The Conservative government has promised that they will make changes to the Firearms Act and Regulations but their minority position has made that pretty much impossible. They have specifically said they will bury the long-gun registry and have made some serious comments about making the possession licences for life rather than renewable every 5 years. They have also talked about making transport part of the possession licence and not a separate piece of paper. These changes would certainly send the right message, although they won’t go far enough for some.

Hopefully if the Conservatives manage to pull off a majority government in the anticipated federal election they can be convinced to take a serious, in-depth look at the existing legislation and make some serious and badly needed changes.

The politician as a hunter

April 7, 2007

I am always amused (and I suppose still somewhat amazed) at the mindset of politicians when they are out on the campaign trail. US presidential hopeful, Mitt Romney says that he has always been a hunter. but after being outed, Romney’s response and his campaign spokesman’s differed slightly.

In Keene, N.H., on Tuesday, Romney had said: “I purchased a gun when I was a young man. I’ve been a hunter pretty much all my life.” The next day, the campaign said Romney hunted rabbits in Idaho with cousins as a teenager and shot quail with GOP donors at a game preserve in Georgia in 2006.

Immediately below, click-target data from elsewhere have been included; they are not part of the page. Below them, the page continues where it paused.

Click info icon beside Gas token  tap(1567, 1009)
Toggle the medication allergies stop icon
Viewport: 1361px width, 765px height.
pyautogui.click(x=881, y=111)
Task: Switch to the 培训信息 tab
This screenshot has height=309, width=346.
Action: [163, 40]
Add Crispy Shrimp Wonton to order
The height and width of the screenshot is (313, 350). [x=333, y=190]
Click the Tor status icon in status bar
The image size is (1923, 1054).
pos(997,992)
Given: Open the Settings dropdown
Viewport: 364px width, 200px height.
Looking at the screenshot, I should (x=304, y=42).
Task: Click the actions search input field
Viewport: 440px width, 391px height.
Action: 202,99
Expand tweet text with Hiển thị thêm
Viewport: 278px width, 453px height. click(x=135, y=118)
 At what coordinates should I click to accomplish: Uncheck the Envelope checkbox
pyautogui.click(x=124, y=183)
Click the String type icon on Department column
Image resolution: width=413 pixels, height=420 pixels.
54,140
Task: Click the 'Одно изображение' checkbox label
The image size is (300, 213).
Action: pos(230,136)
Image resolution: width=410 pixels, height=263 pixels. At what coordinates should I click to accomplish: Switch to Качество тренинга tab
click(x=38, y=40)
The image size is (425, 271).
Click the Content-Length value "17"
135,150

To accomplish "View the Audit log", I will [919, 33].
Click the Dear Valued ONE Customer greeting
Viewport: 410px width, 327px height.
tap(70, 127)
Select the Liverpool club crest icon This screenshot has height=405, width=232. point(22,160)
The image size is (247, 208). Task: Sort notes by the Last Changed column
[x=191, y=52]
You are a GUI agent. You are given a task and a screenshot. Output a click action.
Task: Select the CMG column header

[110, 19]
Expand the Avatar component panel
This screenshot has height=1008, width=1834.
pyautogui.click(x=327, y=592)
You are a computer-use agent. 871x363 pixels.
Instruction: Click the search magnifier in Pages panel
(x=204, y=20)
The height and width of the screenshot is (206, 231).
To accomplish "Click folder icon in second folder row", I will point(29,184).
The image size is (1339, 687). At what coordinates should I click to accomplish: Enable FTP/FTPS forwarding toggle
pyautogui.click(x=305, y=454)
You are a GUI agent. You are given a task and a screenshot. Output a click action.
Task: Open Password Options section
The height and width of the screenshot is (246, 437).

Campaign spokesman Eric Fehrnstrom said Wednesday that Romney wasn’t trying to mislead anyone, and he promoted Romney’s support of gun-ownership rights.

Support of gun-ownership rights?

Romney has also supported gun control. When he ran unsuccessfully for the Senate in 1994 he backed the Brady law and a ban on assault-style rifles. As governor, he supported the state’s strict gun-control laws and signed into law one of the nation’s tougher assault weapons laws.

He joined the National Rifle Association last August as a “Lifetime” member.

Now there’s a record that will get him a pile of 2nd amendment supporter votes.